Of the entries below, return exactly those lines that fall between the one containing "Toggle the results graph chart icon" and the one containing "Answer No to", the two end lines included.
⁂
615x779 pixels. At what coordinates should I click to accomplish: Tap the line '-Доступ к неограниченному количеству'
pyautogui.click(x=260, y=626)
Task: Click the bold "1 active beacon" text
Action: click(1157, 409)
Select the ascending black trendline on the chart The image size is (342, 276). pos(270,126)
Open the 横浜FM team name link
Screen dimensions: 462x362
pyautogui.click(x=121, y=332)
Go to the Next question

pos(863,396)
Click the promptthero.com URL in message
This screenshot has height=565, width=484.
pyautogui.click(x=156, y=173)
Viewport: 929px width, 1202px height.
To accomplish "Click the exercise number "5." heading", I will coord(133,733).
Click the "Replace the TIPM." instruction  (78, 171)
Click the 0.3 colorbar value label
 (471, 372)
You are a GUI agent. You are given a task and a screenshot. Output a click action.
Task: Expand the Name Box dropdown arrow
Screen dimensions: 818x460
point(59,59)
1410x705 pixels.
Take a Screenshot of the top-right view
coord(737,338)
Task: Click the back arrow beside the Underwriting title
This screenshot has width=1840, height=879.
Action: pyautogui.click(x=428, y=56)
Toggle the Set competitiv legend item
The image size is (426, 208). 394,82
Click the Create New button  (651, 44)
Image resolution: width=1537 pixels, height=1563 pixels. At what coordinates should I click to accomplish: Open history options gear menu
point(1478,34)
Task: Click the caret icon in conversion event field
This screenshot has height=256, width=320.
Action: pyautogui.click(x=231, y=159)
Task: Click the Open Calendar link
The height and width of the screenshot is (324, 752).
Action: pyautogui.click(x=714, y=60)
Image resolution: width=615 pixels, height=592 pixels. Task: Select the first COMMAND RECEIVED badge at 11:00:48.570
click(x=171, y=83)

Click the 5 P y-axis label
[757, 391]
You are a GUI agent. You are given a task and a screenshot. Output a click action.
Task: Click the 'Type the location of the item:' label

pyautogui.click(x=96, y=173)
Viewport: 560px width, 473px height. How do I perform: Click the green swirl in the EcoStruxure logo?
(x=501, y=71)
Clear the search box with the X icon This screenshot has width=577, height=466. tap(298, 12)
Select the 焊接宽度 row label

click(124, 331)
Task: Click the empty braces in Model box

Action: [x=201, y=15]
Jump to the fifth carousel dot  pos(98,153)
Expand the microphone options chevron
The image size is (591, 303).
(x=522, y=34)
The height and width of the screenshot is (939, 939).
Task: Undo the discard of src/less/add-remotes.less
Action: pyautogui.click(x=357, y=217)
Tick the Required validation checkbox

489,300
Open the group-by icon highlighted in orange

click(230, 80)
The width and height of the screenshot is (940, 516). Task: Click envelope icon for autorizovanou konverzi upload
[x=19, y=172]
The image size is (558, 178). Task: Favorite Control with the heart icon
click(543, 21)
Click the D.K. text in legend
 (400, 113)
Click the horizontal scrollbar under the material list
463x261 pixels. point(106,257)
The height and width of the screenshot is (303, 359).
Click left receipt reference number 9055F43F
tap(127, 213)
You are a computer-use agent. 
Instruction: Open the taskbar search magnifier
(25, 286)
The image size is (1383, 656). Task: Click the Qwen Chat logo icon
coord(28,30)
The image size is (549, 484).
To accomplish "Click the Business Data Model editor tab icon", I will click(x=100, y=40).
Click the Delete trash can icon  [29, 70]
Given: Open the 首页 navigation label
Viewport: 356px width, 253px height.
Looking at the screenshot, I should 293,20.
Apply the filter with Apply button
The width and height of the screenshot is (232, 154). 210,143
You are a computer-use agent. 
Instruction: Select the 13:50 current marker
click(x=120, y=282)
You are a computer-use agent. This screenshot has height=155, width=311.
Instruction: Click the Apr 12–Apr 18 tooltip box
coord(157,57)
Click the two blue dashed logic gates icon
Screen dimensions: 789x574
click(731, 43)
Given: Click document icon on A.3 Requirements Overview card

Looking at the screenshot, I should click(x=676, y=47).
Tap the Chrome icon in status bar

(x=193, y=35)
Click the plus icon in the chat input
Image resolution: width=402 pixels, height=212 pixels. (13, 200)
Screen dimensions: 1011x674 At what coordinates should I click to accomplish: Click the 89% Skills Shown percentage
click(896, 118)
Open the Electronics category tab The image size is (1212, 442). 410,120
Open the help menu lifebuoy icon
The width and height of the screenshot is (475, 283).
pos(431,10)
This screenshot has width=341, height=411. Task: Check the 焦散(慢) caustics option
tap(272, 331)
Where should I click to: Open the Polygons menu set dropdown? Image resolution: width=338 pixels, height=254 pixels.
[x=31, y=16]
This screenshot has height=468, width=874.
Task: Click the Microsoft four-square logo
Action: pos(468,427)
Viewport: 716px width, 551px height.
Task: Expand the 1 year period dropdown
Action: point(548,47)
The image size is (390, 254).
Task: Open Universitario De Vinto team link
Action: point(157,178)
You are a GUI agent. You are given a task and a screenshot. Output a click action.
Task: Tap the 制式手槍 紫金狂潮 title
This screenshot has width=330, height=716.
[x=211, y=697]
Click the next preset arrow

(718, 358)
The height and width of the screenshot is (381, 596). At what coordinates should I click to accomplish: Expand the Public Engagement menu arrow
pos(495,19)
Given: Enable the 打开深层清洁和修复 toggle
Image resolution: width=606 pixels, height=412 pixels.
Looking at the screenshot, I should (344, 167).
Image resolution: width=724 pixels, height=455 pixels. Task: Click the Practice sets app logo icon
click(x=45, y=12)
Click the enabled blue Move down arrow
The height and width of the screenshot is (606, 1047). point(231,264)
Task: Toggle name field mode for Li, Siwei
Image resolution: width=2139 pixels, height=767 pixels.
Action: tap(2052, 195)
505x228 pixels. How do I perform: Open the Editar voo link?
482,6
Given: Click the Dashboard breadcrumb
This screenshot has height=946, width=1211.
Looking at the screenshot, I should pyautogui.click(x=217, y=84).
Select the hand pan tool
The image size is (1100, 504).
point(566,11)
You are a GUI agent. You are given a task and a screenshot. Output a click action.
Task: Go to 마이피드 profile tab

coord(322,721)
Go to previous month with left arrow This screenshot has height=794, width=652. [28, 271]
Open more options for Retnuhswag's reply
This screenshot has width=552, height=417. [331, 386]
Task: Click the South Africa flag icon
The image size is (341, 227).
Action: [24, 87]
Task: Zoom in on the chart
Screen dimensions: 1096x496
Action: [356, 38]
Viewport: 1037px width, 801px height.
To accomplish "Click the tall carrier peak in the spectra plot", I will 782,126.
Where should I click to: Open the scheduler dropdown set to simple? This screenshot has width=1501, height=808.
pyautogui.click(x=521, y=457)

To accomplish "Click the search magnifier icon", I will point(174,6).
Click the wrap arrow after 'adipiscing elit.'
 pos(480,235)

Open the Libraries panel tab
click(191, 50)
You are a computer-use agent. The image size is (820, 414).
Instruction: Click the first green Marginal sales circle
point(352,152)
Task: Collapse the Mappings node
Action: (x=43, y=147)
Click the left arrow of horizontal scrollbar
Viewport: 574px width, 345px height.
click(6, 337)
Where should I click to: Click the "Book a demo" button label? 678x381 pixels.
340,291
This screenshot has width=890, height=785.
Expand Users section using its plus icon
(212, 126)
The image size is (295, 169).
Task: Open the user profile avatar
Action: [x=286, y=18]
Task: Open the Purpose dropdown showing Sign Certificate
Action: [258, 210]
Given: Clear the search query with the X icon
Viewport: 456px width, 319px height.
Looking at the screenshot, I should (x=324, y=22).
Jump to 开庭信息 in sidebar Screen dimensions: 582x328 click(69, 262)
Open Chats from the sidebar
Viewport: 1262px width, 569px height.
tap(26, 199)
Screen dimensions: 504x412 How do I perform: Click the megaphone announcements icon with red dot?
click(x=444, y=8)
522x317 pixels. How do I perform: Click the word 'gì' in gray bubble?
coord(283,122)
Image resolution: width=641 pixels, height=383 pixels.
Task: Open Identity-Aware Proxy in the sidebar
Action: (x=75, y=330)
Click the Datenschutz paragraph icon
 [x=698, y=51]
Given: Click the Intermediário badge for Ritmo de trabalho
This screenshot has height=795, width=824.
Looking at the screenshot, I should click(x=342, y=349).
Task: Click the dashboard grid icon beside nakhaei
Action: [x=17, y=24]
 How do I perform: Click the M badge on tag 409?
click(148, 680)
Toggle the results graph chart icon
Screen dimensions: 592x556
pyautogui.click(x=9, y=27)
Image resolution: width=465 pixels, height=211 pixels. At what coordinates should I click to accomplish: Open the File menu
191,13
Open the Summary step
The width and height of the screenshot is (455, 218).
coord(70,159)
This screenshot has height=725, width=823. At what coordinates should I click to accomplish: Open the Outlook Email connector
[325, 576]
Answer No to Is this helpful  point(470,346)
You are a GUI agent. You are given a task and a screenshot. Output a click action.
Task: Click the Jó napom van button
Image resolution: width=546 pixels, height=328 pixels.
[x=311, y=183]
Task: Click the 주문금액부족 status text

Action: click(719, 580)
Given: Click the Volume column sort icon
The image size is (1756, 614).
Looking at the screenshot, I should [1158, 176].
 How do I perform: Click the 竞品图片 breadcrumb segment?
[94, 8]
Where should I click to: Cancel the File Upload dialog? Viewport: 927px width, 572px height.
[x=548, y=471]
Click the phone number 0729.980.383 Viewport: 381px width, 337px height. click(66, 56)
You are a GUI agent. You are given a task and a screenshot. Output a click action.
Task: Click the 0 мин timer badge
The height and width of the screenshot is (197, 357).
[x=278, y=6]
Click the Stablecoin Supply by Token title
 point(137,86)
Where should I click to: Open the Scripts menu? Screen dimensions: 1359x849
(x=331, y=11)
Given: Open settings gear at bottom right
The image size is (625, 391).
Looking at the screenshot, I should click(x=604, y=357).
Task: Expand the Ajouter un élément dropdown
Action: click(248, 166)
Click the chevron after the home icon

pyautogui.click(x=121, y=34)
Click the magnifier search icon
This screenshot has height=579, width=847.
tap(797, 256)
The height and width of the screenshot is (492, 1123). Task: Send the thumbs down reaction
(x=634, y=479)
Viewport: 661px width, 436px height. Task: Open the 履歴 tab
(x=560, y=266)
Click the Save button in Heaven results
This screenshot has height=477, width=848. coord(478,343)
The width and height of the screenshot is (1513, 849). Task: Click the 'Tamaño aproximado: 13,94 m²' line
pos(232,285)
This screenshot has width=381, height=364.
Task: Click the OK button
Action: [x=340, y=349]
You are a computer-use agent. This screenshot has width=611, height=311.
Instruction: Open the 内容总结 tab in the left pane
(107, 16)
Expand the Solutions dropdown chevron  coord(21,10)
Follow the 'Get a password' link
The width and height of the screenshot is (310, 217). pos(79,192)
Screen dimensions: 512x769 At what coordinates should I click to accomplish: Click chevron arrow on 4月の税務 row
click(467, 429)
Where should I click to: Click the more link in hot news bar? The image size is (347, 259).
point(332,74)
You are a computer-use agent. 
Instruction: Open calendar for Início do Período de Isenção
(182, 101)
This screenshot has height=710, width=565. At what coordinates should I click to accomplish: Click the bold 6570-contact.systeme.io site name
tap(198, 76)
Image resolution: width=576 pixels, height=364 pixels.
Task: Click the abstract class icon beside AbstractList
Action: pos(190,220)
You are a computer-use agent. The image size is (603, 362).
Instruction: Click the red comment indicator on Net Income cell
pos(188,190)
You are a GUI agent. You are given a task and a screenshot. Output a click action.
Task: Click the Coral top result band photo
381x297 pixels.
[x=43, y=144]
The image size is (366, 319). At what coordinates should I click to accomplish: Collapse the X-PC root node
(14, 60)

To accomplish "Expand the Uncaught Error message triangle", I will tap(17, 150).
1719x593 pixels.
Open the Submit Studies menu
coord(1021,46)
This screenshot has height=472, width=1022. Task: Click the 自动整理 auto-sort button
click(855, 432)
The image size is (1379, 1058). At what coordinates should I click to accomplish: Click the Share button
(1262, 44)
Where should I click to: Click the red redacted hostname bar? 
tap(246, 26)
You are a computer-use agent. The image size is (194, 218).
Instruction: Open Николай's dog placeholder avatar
⁂
**Response box:**
Toggle the results graph chart icon
Screen dimensions: 592x556
pyautogui.click(x=9, y=27)
Image resolution: width=465 pixels, height=211 pixels. At what coordinates should I click to accomplish: Open the File menu
191,13
Open the Summary step
The width and height of the screenshot is (455, 218).
coord(70,159)
This screenshot has height=725, width=823. At what coordinates should I click to accomplish: Open the Outlook Email connector
[325, 576]
Answer No to Is this helpful  point(470,346)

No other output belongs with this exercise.